The sequester was designed to cut back the budget and cut sectors that both Republicans and Democrats care about in order to encourage bipartisanship. Democrats do not want budgets for entitlement programs to be cut, while Republicans do not want defense spending to be cut. Therefore, both parties need to work together and compromise to get a bill passed. Neither party really wants the sequester to take place because both sides believe there are better ways to decrease the budget deficit. The problem is that the Democrats control the Senate while the Republicans control the House. The partisan nature of Congress has resulted in a stalemate, as the House of Representatives and the Senate have each voted along party lines to reject the other’s proposals. Congress would have to enact a bill that decreases the deficit by $85 billion before March 1 if the sequester is to be avoided. However, things look grim in terms of bipartisanship. At this point, there is more arguing and finger-pointing than compromise happening.
The parties do not want to take responsibility for sequestration because of the possible recoil to the United States economy. Weisman gives examples that unemployment benefits would be reduced, and the sequester will lead to government layoffs. The economy is already fragile and the cuts could hurt any recovery. In Aamer Madhani’s USA Today article, “GOP, White House trade barbs on Sequester” Transportation Secretary and former Republican congressman Ray LaHood says “Republicans need to step up here.” President Obama has proposed a bill including both spending cuts and higher taxes, demonstrating a compromise on cuts in spending. Democrats argue that this way the taxes would pay for the higher spending and the economy would not be affected by it as much.
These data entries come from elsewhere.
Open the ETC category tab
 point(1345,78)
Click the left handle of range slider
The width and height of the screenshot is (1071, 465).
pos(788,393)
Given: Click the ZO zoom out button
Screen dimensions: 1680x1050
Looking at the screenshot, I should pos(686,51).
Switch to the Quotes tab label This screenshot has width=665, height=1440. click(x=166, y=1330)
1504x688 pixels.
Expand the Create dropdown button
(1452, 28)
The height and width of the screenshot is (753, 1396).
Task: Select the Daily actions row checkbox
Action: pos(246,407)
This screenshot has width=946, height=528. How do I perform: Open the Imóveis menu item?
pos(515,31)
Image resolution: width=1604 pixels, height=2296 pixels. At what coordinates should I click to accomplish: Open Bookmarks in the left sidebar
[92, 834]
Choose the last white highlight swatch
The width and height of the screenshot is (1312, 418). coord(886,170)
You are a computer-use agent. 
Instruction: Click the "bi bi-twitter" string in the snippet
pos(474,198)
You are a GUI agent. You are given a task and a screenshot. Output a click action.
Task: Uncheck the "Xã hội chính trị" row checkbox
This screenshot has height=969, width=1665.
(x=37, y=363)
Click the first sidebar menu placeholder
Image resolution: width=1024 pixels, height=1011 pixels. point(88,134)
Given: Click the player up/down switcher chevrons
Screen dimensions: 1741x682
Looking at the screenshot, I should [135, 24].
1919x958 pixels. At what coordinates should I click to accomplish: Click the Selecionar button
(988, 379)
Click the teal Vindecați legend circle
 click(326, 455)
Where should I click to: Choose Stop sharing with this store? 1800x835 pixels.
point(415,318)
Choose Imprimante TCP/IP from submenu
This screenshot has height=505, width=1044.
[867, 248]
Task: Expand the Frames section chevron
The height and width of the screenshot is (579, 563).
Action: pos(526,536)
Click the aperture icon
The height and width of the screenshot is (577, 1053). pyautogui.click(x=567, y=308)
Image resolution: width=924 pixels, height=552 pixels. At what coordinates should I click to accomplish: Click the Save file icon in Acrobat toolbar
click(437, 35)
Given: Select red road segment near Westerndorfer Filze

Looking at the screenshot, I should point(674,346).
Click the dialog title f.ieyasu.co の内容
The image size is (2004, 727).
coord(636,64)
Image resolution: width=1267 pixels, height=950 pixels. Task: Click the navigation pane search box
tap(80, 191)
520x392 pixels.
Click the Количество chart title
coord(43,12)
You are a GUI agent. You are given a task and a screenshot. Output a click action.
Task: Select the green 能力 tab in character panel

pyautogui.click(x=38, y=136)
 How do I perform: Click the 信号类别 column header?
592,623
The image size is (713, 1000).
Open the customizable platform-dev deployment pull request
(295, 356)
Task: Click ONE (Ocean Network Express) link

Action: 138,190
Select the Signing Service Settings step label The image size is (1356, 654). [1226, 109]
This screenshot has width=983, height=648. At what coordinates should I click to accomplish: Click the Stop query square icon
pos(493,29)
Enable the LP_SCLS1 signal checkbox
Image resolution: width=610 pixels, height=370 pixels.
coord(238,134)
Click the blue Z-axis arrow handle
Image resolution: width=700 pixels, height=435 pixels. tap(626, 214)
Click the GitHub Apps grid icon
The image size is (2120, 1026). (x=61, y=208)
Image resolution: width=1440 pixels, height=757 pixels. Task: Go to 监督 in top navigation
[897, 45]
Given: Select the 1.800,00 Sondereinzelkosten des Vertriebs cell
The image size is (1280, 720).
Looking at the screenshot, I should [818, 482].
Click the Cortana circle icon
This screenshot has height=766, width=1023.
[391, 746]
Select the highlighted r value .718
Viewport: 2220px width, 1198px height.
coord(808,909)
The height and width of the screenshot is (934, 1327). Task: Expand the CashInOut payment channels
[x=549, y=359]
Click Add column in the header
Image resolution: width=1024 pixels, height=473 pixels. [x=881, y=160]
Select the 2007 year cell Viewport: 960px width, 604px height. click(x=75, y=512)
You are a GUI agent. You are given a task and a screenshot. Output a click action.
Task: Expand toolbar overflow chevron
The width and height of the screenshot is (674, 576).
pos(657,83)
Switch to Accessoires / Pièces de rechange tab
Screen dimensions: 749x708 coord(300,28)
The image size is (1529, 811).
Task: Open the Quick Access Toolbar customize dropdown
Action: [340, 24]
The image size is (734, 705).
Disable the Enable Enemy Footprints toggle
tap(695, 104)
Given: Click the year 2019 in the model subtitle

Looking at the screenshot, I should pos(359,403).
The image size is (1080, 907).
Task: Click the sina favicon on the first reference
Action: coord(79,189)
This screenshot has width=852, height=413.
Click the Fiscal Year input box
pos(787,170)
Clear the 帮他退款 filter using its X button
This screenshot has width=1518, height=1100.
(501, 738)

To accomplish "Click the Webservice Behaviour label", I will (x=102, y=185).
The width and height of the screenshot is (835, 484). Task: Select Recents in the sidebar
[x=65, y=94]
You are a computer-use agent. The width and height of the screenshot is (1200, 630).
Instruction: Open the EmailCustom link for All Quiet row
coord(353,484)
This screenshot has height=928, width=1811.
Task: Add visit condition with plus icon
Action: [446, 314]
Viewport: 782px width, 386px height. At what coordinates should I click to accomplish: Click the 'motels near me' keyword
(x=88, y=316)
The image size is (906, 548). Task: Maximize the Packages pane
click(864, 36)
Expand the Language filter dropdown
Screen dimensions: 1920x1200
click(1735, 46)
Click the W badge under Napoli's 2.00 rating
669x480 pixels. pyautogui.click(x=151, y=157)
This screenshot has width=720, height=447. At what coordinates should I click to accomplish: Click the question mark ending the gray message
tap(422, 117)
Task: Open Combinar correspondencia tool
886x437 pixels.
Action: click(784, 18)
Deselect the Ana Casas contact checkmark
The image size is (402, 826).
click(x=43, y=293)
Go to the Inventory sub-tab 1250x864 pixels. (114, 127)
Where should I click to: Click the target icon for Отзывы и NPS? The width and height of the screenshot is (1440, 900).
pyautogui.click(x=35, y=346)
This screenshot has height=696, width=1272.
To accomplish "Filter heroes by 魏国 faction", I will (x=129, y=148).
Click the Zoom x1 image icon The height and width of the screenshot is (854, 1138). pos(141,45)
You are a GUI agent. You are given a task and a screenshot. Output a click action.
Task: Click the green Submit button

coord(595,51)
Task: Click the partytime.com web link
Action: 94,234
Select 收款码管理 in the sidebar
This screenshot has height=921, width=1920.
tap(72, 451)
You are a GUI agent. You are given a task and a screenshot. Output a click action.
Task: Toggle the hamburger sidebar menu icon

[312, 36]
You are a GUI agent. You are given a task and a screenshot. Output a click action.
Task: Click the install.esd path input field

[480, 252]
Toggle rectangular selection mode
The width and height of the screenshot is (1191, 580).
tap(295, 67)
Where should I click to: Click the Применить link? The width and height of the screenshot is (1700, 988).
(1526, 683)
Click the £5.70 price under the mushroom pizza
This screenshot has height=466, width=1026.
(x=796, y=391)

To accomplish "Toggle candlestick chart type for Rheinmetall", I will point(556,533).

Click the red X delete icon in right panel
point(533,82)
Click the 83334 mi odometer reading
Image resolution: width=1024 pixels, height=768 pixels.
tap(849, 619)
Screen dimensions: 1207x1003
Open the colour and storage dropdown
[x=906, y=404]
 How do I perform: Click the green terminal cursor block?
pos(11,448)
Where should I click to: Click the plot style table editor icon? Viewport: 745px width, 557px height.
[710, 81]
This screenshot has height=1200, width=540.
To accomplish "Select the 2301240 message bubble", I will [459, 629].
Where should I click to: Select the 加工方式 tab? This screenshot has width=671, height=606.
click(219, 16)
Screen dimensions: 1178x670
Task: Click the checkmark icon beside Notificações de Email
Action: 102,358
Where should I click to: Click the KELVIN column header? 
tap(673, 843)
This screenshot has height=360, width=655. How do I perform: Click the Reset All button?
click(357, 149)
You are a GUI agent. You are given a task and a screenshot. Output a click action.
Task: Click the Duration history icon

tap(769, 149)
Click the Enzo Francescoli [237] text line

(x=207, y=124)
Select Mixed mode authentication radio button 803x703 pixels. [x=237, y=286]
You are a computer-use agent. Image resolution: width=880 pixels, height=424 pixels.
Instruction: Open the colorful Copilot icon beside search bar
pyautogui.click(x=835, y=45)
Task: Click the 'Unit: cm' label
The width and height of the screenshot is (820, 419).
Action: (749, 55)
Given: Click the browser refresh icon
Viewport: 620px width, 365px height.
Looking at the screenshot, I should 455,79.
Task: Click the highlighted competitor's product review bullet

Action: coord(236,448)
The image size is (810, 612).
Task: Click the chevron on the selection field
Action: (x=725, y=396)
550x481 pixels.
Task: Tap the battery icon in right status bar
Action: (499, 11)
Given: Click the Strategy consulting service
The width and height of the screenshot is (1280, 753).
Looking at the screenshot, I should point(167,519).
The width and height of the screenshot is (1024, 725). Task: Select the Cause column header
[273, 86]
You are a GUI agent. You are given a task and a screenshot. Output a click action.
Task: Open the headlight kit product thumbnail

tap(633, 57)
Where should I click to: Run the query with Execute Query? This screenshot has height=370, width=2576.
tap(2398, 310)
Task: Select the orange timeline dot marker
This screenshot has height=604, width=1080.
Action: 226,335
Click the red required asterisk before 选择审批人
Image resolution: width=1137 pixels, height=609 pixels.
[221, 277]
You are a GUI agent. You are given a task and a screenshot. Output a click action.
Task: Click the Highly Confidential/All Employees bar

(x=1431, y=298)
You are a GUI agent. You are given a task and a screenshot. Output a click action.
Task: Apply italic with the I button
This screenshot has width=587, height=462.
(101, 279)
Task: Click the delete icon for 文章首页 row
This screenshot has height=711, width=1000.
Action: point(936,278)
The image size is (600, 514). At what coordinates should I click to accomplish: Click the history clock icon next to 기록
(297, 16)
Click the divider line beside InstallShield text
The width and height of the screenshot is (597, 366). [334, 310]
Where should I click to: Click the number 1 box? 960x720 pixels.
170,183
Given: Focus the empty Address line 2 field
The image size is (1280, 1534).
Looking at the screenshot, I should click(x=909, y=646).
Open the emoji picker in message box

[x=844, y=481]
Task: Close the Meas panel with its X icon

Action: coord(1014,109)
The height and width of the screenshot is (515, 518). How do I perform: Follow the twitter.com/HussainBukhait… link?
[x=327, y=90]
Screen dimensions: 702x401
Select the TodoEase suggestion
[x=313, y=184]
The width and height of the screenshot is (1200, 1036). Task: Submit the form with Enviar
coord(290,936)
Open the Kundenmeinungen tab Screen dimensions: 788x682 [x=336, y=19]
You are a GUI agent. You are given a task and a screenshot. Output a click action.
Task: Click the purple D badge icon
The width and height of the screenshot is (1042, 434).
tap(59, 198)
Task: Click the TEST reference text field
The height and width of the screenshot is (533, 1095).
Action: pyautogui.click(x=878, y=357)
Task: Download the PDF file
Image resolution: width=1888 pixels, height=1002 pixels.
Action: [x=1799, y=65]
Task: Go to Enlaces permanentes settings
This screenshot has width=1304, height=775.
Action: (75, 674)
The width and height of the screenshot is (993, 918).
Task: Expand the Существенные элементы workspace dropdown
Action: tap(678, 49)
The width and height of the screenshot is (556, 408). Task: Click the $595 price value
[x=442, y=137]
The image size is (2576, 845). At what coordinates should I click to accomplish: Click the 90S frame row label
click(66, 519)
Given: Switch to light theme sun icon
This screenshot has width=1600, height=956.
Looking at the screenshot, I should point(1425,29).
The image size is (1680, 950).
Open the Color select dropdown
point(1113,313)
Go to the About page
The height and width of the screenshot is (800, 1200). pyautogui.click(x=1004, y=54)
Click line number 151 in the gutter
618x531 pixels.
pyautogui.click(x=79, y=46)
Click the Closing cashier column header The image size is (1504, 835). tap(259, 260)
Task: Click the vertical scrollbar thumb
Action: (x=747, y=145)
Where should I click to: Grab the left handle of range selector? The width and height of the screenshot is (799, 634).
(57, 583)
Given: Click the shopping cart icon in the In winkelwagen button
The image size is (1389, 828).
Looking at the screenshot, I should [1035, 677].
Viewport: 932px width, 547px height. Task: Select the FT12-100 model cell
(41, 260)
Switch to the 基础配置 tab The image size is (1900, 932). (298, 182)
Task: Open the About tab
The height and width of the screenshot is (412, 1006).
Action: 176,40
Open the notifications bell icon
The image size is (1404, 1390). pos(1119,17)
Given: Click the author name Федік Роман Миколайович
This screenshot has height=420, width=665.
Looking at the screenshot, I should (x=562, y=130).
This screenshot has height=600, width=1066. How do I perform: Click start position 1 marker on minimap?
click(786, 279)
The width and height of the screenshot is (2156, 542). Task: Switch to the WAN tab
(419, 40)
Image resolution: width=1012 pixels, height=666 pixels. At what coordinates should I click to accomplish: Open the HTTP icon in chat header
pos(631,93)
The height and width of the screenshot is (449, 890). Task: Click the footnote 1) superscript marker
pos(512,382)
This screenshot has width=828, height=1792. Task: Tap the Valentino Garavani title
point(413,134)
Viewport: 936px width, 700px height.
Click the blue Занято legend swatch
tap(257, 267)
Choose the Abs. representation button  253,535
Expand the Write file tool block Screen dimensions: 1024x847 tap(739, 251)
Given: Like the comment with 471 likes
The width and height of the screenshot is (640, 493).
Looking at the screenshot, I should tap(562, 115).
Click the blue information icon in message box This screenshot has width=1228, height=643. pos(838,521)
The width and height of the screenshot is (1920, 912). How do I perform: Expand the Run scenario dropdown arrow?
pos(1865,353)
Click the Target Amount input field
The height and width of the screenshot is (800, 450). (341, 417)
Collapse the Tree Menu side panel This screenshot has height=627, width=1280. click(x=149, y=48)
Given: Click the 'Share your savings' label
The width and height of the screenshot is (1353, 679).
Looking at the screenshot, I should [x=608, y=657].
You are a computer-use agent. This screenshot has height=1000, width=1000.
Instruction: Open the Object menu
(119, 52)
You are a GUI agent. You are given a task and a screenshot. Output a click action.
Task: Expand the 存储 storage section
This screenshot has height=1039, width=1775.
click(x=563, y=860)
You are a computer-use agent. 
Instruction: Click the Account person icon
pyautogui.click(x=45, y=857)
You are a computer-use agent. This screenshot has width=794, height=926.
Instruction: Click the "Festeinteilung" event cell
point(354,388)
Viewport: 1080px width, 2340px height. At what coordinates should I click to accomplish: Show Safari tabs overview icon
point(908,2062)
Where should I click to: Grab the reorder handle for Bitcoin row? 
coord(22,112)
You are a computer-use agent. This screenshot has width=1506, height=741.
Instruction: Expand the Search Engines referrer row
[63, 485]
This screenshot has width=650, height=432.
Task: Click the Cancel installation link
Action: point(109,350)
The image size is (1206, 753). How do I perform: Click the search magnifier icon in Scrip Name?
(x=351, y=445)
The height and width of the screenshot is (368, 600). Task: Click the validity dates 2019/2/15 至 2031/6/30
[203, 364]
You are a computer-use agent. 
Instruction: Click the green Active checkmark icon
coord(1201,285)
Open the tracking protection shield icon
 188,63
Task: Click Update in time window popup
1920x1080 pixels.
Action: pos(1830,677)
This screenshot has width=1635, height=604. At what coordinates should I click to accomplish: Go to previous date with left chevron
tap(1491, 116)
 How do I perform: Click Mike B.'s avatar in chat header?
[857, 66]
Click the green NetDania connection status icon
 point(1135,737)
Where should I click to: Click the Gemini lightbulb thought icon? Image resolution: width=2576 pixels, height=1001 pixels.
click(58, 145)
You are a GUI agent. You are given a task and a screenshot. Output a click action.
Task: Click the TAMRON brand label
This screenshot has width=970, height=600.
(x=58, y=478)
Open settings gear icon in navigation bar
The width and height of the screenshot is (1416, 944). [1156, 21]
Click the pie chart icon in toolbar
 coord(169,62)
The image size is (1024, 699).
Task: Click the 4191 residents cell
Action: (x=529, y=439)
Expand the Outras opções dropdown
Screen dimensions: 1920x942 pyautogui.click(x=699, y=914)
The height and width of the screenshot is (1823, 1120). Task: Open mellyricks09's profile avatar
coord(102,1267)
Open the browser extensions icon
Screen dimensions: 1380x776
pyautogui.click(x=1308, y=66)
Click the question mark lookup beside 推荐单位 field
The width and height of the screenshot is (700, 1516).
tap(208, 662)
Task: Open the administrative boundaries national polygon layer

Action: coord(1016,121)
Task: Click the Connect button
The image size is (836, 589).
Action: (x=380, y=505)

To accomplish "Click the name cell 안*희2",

According to the article “Chart of the Week: Sequestration Cuts 2.4 Percent out of Total Spending” by Elliot Gaiser from The Foundry, the $85 billion budget reduction is only a 2.4% decrease in spending. The government currently spends over $3.6 trillion. Furthermore, the sequestration hardly affects entitlements, the largest component of federal spending. Most of the cuts fall on defense. In conclusion, there should not be huge repercussions due to the sequestration taking effect.
In addition, President Obama wants to increase taxes instead of cutting spending. Gaiser explains “Washington has a spending problem not a revenue problem.” Due to the fiscal cliff scare, taxes were just increased, and the Democrats want to now increase them again. The Republicans are not budging on the issue of taxes, they would rather see defense cuts take place than taxes raised. Furthermore, higher taxes would hurt the economy more than the budget cuts because it decreases investment and decreases spending, which overall lowers real GDP. Gaiser explains that it is not the Republicans who are not compromising, but the Democrats, over their spending concerns.
Overall, no one in Washington wants the sequester to take effect. Yet there has not been any compromise, so it looks like on March 1 there will be an $85 billion budget cut in mainly discretionary spending.